The elite leftists in the United States that pushed for eugenics forcibly sterilized poor or minority women as young as 17 for decades in order to decrease the number of “unfit” or “undesirable” people. This practice lasted well into the 1970s. Margaret Sanger, the founder of Planned Parenthood, a well known pioneer in American eugenics pushed for these very things. In an article written in 1932 in her magazine, Birth Control Review, Sanger advocated for “a stern and rigid policy of sterilization and segregation to that grade of population whose progeny is already tainted, or whose inheritance is such that objectionable traits may be transmitted to offspring.”
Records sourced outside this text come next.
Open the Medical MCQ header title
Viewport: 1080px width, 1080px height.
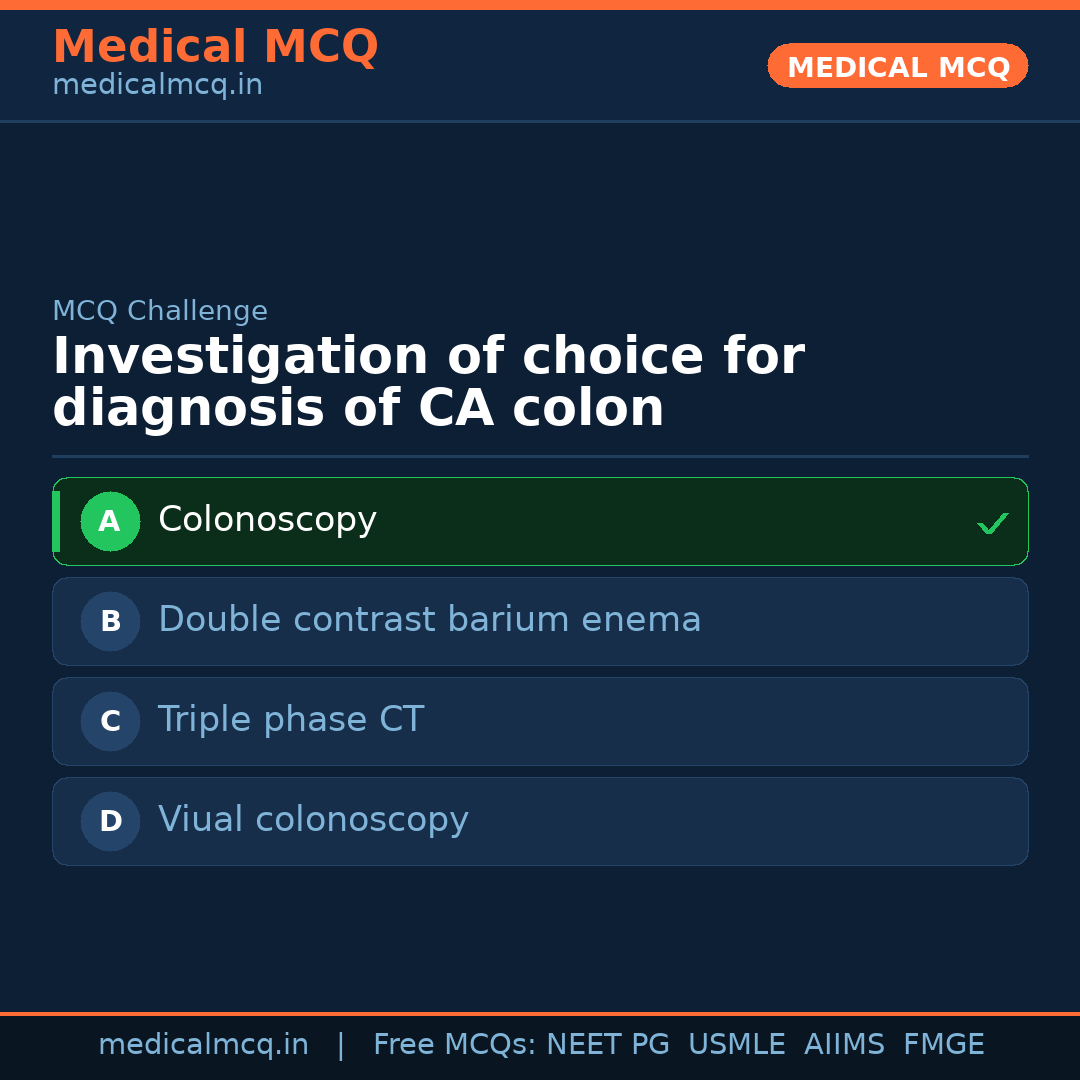[215, 47]
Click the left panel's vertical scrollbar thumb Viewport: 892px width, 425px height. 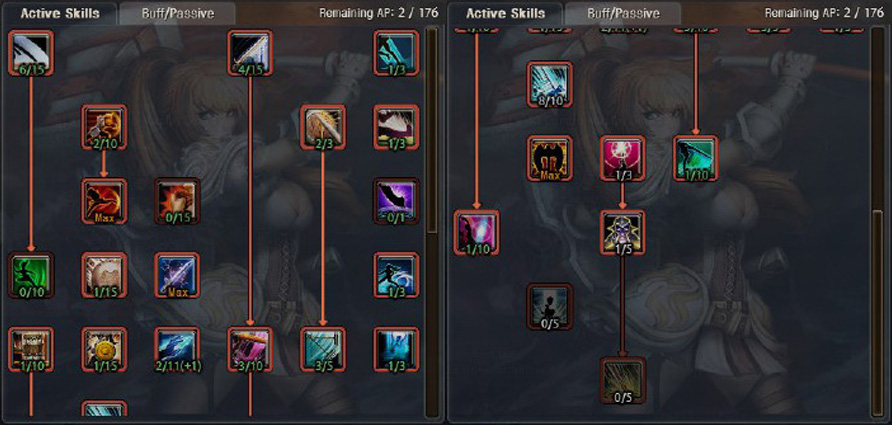432,130
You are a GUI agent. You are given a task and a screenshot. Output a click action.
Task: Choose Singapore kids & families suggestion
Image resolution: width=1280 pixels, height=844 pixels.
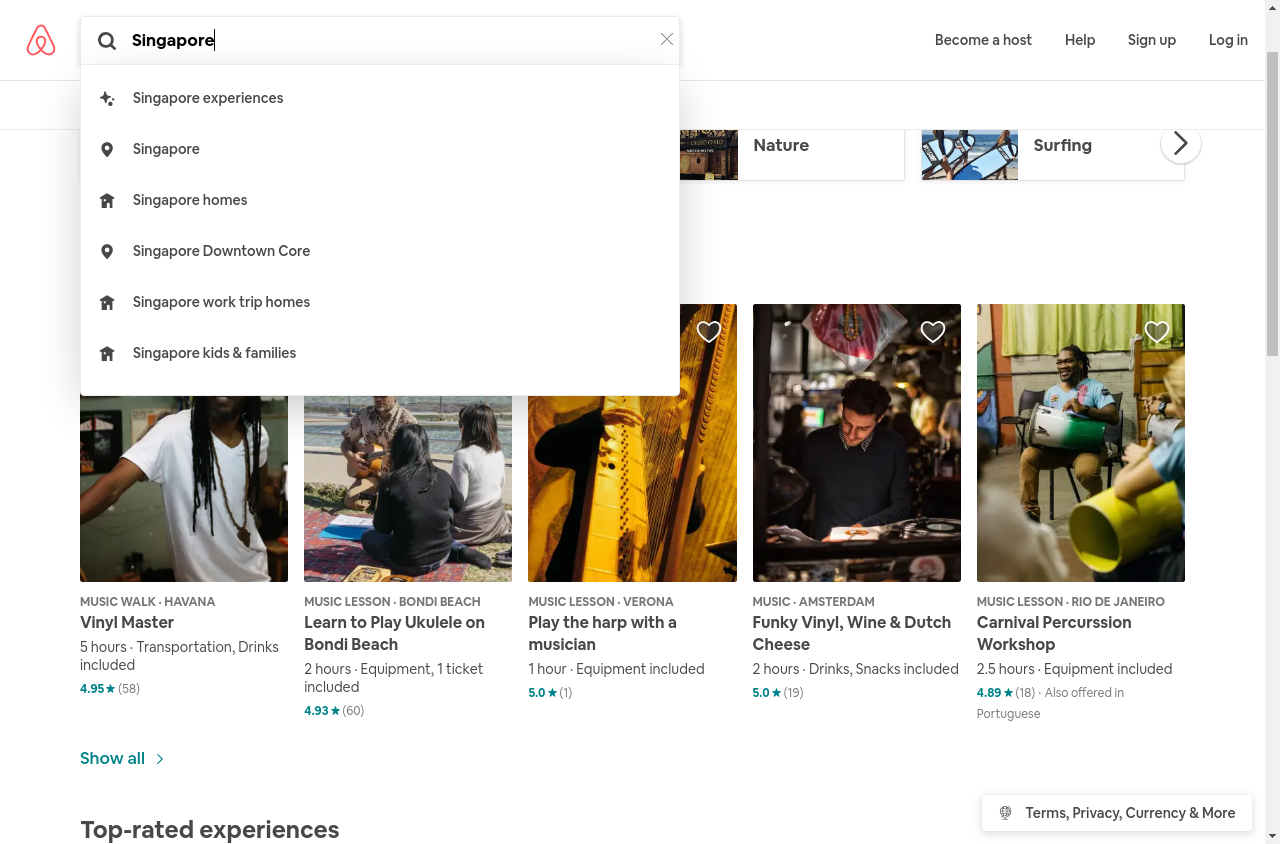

In line with Nye’s “overpopulation” ideas, Sanger believed that large families were detrimental to society. In her 1920 book, The Woman and the New Race, she writes,
“The most serious evil of our times is that of encouraging the bringing into the world of large families. The most immoral practice of the day is breeding too many children…The most merciful thing that the large family does to one of its infant members is to kill it.”
That is exactly what Nye and Benfield suggest.
Much like Nye’s suggestion to penalize families in developed countries for having “extra kids”, Sanger also advocated for the “American Baby Code” which would limit the amount of children born in order to “protect society against the propagation and increase of the unfit.”
Another thing to mention in this episode is when a correspondent, Joanna Hausmann, goes out and interviews people on the street about sex and their methods of birth control. She and the interviewees go into graphic details describing their preferred sexual acts and their birth control methods. It was very uncomfortable to watch and listen to, and yet this show is targeted at kids and teenagers.
Contrary to what Bill Nye says, there actually is no “population problem”. According to the U.N. Population Database, the world’s population as of 2010 could comfortably fit into the state of Texas with each person having a 33 foot by 33 foot plot of land. Texas is just a tiny portion of the inhabitable land in the world, meaning that there is plenty of room for everyone. There is no “population problem”.
Instead of looking at actual numbers or science, Nye is basing that episode on a false premise in order to push a political agenda that promotes eugenics, sexual irresponsibility and promiscuity, abortion, and attacks on large families. In another episode, Nye takes a step further in the realm of eugenics to discuss genetically altering human beings in order to make “more desirable” offspring.